* _TASK INSTRUCTIONS_
Please decide whether each statement agrees with the passage about the drive to UCLA below. Answer yes or no for each and quote the words from the passage that decide it.
1. The narrator's mother gave money for a cell phone.
2. The narrator drove directly from the I-5 to the I-405.
3. The narrator's first trip to UCLA was dominated by hope.

* _TEXT PASSAGE_
My mother had given me a couple hundred dollars and told me to get a cell phone. She wanted me to be safe.
Driving down the I-5, I hit a big sandstorm before Bakersfield, which would necessitate expensive car repairs over the next couple of months.
My feelings now about my car were utilitarian. I didn’t love it like my first one.
On January 17, Los Angeles had been devastated by a 6.7 Richter scale earthquake centered in Northridge. I was aware that many roads were closed. I wasn’t able to go straight from the I-5 to I-405 to Sunset Blvd. Instead, I got diverted from the I-5 shortly after the Grapevine and inched along surface streets for miles.
By the time I got to UCLA shortly before 10 p.m., it was a dark and stormy night.
While my first trip five-and-a-half years before had been dominated by fear, this one was filled with hope. I now had God, Torah, Judaism and Dennis Prager.
I was calm. Hopeful. Expectant. Focused. Excited.
The previous time I’d been to UCLA, I’d been sick. Now I was OK. I felt like Douglas McArthur returning to the Philippines. “I shall return!”

* _INPUT DATA_
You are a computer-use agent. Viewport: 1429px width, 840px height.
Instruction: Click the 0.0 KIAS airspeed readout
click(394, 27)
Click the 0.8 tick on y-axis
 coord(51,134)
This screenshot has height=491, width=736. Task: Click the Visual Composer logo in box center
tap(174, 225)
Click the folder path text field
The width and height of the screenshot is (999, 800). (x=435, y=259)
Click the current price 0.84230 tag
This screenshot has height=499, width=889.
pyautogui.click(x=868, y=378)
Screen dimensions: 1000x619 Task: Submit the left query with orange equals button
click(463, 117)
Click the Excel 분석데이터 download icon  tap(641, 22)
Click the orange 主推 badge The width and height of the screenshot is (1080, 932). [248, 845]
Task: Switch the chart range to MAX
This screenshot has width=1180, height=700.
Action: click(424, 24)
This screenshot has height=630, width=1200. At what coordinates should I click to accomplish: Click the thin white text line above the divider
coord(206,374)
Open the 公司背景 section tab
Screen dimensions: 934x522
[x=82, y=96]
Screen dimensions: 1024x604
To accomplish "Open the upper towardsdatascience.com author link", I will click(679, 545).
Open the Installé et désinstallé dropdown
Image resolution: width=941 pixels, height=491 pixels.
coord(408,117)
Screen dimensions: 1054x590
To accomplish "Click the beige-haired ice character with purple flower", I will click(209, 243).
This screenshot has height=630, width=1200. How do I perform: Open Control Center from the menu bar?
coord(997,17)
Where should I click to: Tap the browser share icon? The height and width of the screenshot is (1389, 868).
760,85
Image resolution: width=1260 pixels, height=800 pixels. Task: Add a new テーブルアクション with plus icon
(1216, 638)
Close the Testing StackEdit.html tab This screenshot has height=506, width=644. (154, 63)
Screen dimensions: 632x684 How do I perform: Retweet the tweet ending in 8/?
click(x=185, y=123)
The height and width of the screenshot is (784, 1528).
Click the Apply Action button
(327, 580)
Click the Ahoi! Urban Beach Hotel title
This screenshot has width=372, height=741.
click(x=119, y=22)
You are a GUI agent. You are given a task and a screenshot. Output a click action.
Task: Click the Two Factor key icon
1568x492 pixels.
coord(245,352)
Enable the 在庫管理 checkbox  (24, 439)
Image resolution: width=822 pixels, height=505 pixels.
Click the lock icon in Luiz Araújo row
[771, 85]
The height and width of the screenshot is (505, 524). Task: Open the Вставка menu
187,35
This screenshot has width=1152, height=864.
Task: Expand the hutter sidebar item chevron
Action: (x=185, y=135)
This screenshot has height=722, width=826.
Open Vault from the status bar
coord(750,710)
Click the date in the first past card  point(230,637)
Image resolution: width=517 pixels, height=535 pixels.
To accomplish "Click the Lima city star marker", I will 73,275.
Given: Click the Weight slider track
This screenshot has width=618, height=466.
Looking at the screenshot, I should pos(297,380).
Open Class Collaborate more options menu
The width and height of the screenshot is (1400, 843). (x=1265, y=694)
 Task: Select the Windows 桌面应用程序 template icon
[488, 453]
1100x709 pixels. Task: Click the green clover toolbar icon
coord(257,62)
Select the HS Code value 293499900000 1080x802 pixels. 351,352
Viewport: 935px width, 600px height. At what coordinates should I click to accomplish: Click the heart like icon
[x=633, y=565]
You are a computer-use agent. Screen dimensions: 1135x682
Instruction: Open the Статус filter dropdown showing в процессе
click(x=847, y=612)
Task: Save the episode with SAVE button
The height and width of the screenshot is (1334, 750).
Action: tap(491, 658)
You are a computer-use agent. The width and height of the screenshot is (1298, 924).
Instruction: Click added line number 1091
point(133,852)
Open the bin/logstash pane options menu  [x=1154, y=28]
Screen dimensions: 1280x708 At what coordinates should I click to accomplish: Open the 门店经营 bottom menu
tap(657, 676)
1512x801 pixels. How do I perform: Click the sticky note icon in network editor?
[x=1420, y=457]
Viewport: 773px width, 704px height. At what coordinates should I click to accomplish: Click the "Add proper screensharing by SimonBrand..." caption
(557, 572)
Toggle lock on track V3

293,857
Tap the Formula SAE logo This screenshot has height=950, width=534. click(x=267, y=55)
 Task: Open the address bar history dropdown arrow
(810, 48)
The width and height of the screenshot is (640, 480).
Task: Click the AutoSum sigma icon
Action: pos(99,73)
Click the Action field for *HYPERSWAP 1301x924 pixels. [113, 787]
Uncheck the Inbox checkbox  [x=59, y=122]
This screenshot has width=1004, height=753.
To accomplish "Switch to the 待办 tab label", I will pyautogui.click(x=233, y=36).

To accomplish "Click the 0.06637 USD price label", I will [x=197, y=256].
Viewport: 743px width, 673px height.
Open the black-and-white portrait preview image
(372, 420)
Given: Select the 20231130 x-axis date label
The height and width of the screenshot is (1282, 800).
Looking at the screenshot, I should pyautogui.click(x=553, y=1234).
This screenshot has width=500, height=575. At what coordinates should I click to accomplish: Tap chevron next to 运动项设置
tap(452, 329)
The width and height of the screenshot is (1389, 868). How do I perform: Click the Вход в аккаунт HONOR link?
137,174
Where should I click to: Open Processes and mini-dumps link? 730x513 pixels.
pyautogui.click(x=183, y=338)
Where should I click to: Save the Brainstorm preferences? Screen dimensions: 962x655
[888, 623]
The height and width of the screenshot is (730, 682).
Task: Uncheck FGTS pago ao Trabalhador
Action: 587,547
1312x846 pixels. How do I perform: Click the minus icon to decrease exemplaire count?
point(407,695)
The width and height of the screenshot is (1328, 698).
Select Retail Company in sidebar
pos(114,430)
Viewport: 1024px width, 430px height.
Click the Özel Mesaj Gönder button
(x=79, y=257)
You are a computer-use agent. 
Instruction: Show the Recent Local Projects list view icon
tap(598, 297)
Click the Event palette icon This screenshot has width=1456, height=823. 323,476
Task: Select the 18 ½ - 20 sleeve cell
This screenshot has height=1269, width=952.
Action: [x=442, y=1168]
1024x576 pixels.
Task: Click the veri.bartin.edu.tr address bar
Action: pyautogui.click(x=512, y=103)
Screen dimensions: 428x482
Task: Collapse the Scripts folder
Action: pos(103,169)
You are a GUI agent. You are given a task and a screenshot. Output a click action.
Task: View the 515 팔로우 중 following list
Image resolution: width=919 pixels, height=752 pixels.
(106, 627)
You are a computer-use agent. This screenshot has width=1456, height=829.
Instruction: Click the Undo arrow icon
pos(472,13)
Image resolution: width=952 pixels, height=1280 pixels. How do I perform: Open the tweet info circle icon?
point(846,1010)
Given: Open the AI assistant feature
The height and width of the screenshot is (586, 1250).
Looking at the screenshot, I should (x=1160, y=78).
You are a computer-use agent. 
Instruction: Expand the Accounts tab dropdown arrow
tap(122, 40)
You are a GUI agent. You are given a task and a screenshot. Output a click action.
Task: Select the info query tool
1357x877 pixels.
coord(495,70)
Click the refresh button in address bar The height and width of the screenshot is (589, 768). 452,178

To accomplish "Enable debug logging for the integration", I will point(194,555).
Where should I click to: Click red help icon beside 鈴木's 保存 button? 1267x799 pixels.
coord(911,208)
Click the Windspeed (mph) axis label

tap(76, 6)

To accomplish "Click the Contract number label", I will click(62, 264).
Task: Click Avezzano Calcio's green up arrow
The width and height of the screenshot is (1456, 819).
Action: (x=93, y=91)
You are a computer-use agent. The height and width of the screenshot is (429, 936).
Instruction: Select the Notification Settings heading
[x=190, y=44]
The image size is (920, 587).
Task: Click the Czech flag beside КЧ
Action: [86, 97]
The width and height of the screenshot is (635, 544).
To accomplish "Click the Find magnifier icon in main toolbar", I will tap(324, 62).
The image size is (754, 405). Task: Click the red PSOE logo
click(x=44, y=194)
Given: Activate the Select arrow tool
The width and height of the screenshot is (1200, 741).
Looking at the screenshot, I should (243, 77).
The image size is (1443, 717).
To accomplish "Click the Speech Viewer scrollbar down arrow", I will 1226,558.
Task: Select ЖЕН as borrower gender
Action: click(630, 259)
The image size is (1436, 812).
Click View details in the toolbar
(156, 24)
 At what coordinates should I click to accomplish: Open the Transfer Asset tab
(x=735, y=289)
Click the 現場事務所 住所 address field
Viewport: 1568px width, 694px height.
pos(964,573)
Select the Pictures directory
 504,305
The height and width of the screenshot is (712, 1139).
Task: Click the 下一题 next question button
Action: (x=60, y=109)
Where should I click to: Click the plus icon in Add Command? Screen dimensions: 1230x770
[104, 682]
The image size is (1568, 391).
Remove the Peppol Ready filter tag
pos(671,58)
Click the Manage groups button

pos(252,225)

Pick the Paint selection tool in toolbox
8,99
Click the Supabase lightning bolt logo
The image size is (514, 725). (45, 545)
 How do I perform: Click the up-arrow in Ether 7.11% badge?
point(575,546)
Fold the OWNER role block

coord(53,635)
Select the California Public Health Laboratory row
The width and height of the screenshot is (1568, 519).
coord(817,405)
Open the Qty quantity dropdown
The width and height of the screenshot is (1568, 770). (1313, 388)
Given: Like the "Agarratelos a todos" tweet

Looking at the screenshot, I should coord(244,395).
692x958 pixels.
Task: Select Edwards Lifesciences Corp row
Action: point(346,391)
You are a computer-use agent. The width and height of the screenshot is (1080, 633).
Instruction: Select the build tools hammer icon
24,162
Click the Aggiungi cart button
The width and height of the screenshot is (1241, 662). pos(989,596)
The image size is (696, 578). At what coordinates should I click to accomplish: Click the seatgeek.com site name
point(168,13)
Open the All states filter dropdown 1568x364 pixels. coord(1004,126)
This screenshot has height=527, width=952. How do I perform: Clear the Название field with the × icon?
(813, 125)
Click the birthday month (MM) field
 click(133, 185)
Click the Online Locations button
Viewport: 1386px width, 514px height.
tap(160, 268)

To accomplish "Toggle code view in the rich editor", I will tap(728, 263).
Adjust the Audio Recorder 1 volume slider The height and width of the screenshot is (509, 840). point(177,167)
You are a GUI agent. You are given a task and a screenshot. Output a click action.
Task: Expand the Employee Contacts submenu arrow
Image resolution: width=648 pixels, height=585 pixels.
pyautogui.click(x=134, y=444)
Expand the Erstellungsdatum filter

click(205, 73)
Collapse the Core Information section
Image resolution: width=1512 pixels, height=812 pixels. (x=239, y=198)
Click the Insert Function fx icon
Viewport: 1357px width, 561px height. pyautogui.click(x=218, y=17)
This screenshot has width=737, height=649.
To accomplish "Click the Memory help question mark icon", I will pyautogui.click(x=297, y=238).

* _SOLUTION TO THE EXERCISE_
1. Yes: "My mother had given me a couple hundred dollars and told me to get a cell phone."
2. No: "I wasn’t able to go straight from the I-5 to I-405 to Sunset Blvd."
3. No: "While my first trip five-and-a-half years before had been dominated by fear, this one was filled with hope."